> [Prompt]:
Pull out every line in the records below that contains the string "height", copying each one in full.
— START OF Information provided —
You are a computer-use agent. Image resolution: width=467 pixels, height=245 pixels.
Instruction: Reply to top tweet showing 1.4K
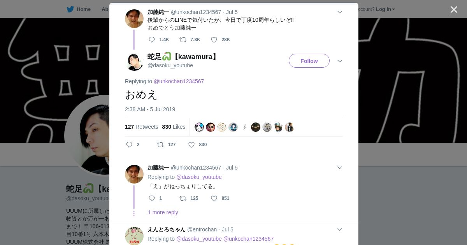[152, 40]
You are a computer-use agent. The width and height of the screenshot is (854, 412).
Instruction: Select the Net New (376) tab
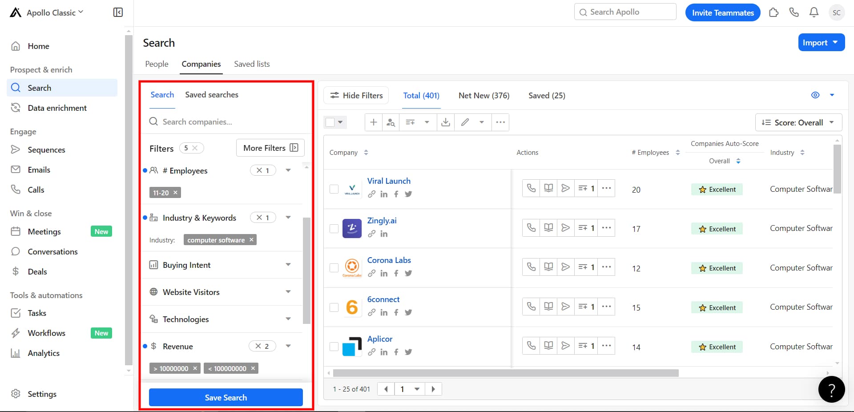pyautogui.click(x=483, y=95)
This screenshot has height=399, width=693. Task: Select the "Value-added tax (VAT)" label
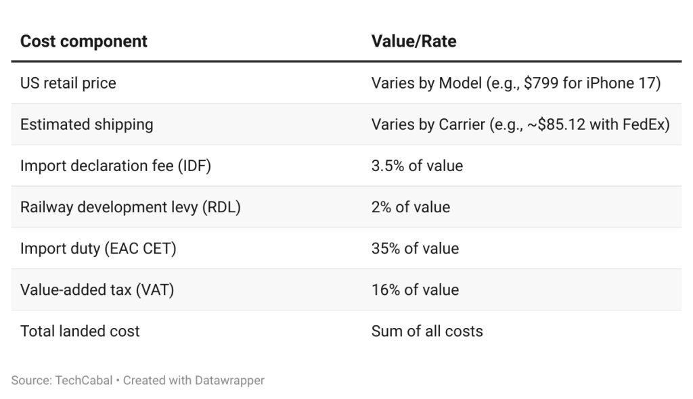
— END OF Information provided —
> [Complete response]:
You are a computer-use agent. Image resolution: width=467 pixels, height=245 pixels.
You are a computer-use agent. The width and height of the screenshot is (854, 412).
This screenshot has height=399, width=693. Task: Select the "Value-added tax (VAT)" label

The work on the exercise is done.